Пропустив последние слова мимо ушей, отец сказал:
— Оттого так и хороши твои картины. Даже детские. Неуклюжестью и солнечной яркостью они напоминают мне Гогена…
— Не знаю, — задумчиво произнёс Рюрик. — Но если в моих вещах есть неуклюжесть, то это от русского лубка. И яркость оттуда же. И от дымковской игрушки.
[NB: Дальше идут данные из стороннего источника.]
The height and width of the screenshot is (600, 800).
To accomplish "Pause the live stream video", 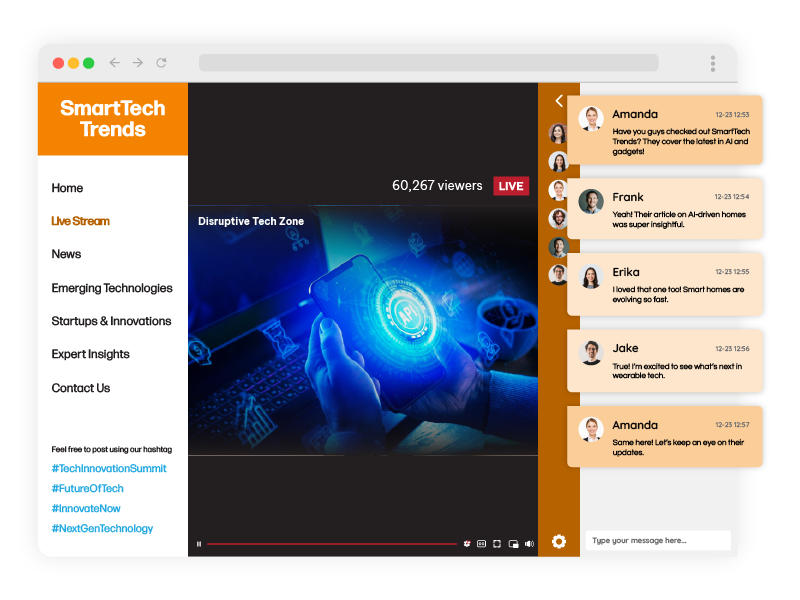I will (x=199, y=544).
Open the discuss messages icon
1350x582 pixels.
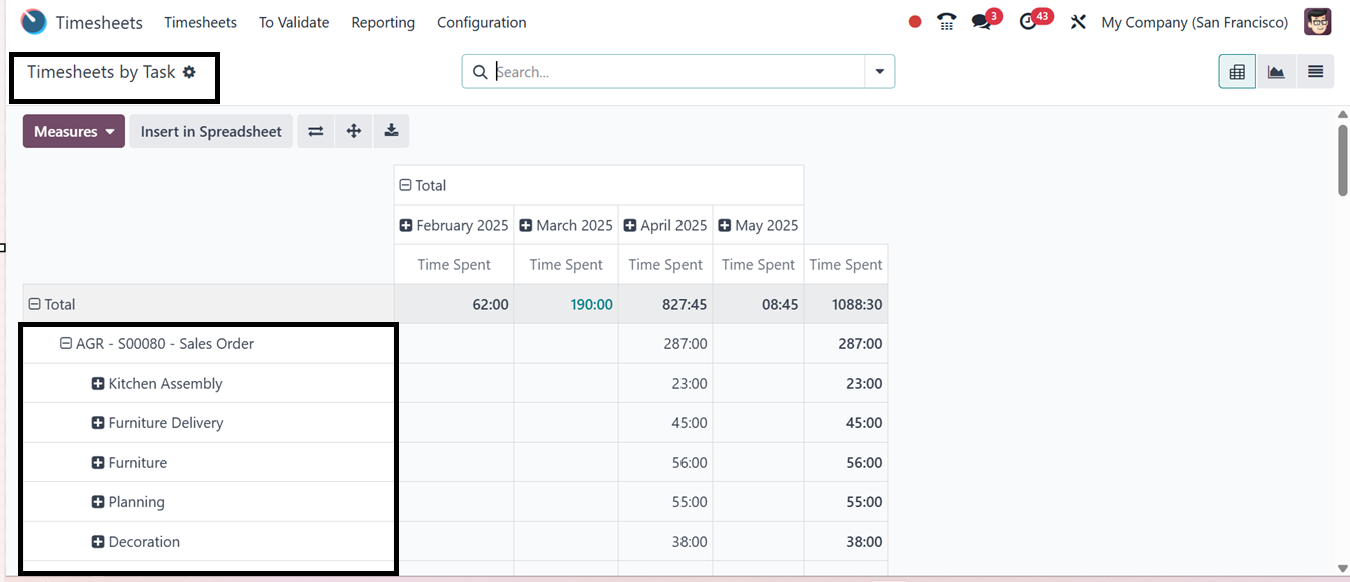982,22
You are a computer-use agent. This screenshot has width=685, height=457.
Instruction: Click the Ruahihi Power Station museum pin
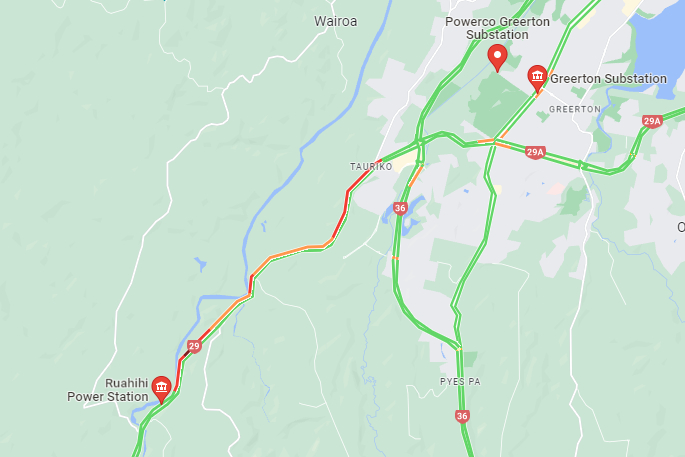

От твоей любимой, — он кивнул на узенькую полку. — Вообще, от народного творчества, только не от Гогена, которого я, к своему стыду, не знаю. Меня всю жизнь притягивает декоративность. Я мечтаю о фресках, о мозаике, о витражах. Мечтаю, чтоб мои картины украшали гранитные трибуны стадионов и стены спортивных залов. Меня часто преследует видение лёгкого здания из стекла и металла — а в его простенках мои фрески и мозаики. Я хочу, чтобы человек замедлил перед ними шаги и пошёл дальше счастливым… По крайней мере, радостным… — поправился он. — А кто мне близок, так это наш Дейнека. Когда я смотрю на его вещи, то всегда вспоминаю слова Павла Когана: «И вечный бой, покой нам только снится. Так Блок сказал. Так я сказать бы мог…» — и повторил задумчиво: — Так я сказать бы мог…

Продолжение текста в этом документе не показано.